In his first 13 games last season, Pham hit .182 (8-44). After the adjustments, he finished the season batting .303 (33-109) with 4 HRs and 15 RBIs.
“When I was up here in July, I had my hands a little bit away from the slot. When I went down to Triple A, it’s something that I studied and looked at, Tommy sought the advice of hitting coach Mark Budaska who suggested moving his hands back. “He was like just move them back, closer to that slot because I was getting beat a lot–not necessarily getting beat, but I was always fouling off the heater and I never necessarily had the problem. And when I moved my hands back and I came back up, I was on time. Plain and simple, I wasn’t missing the fastball like I was in the first call-up.”
Besides feeling good about his swing, Pham is excited about his potential this season for another reason–he can see better.
“I’m very optimistic too because I had a lot of problems with my contacts and now I have some new ones coming in,” he explained. “They’ll be here next Thursday.
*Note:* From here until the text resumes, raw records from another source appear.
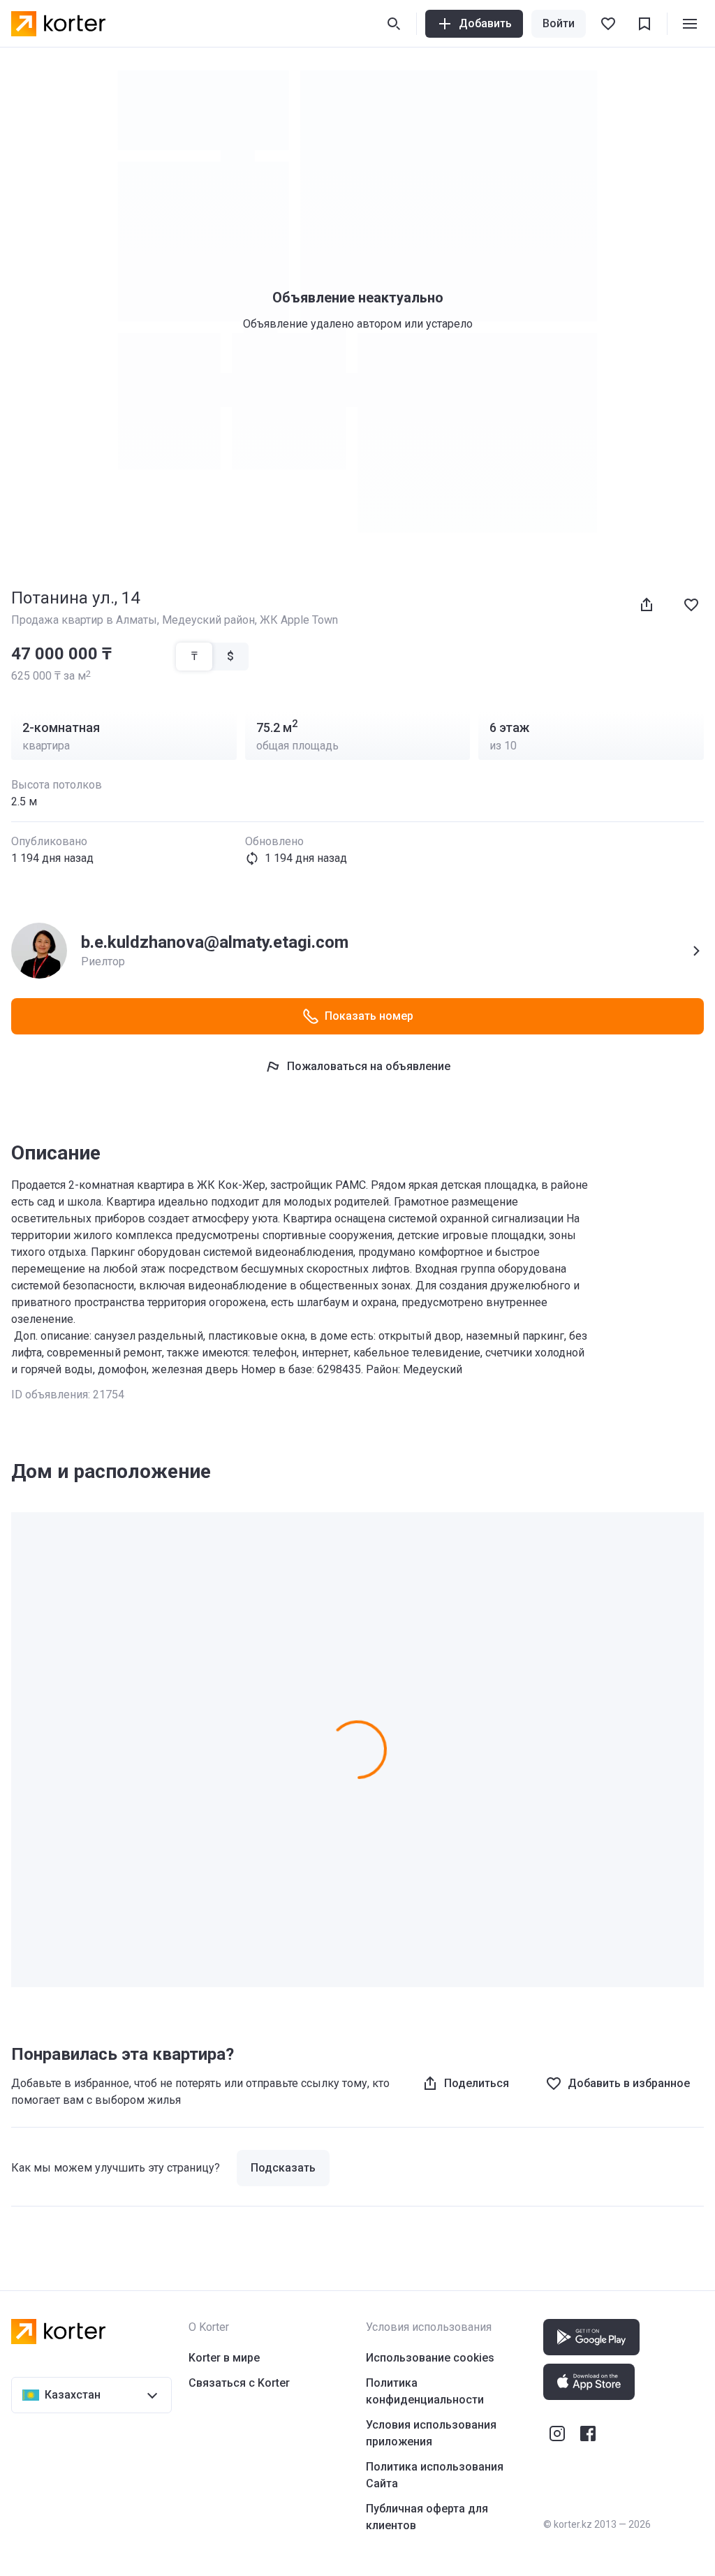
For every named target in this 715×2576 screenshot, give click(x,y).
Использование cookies (430, 2357)
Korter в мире (224, 2357)
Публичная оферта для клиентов (427, 2517)
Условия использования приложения (431, 2433)
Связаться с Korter (239, 2383)
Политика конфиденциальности (425, 2391)
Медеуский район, (211, 620)
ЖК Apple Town (299, 620)
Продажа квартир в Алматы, (86, 620)
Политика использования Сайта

With even better vision, I feel like that’s going to help me out offensively and defensively.”
Pham suffers from keratoconus, which is a condition where the cornea is unable to keep its round shape.
“My vision was off but I found ways to get the job done with them,” continued Pham, who saw a doctor in LA and learned about the hybrid contacts.
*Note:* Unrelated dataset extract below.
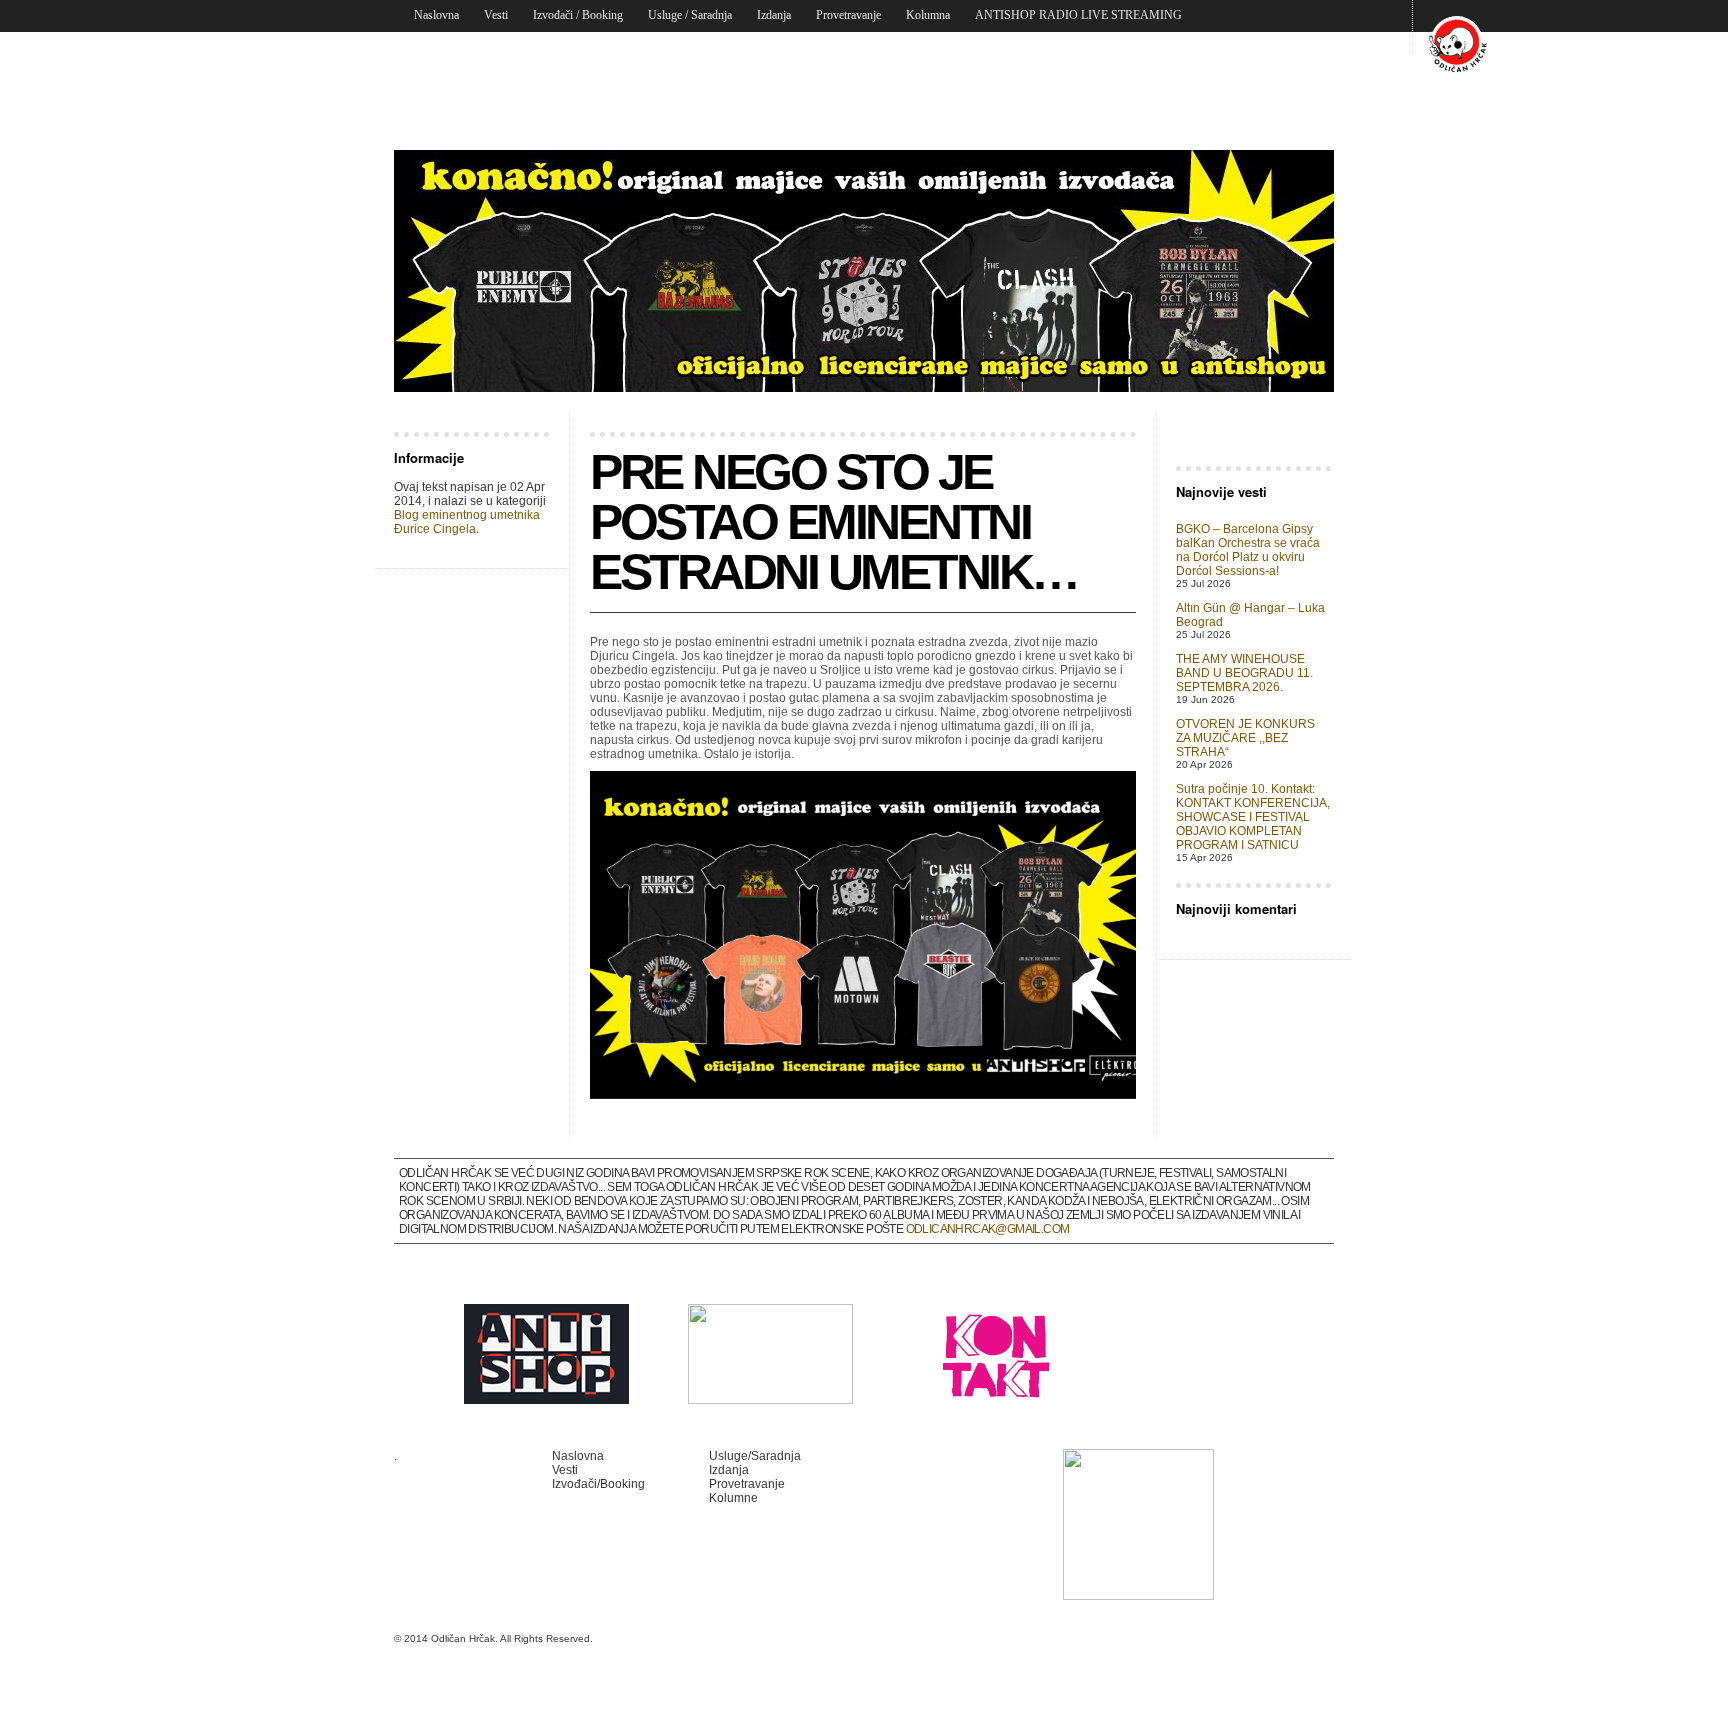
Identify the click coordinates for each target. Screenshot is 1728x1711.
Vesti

“The previous offseason, the new ones I received weren’t necessarily the best fit. Plus, from what I’ve learned at this new doctor, the type of contacts that I wear are important as well because in the previous years, I’ve always wore gas-perms. They don’t necessarily–when you put them on, they stick on your eye. When your eyes move, let’s say I’m diving and you’re kind of looking through your lens and at the ball, you’re not necessarily looking at the ball through the prescription on the lens because they don’t move around on your cornea as good as these hybrids do. I just learned that.”
Pham plans to have extra contacts on hand as he’s yet to be able to test them out in terms of fielding to see how well they stay in his eyes.
“These hybrids, they don’t stick on your eye so they might pop out but they’re going to give me the best vision–not necessarily the best fit, but I wanted the best vision.”
Lasik is not an option as Pham’s cornea is to thin to cut on. Glasses do not provide a consistent prescription for his vision without moving his head–which proves to be an issue when needing to stay still and track the ball with your eyes during an at-bat.
Besides meeting with the eye doctor, Pham also worked with a nutritionist this off-season.
“Apprarently, I don’t eat enough vegetables,” shared Pham. “They’re saying the vegetables, it’s helps your cellular tissue in your muscles. I like to eat meat–sorry to any vegetarians, but I guess that’s not the right way to eat. So, I have to eat a lot more vegetables.”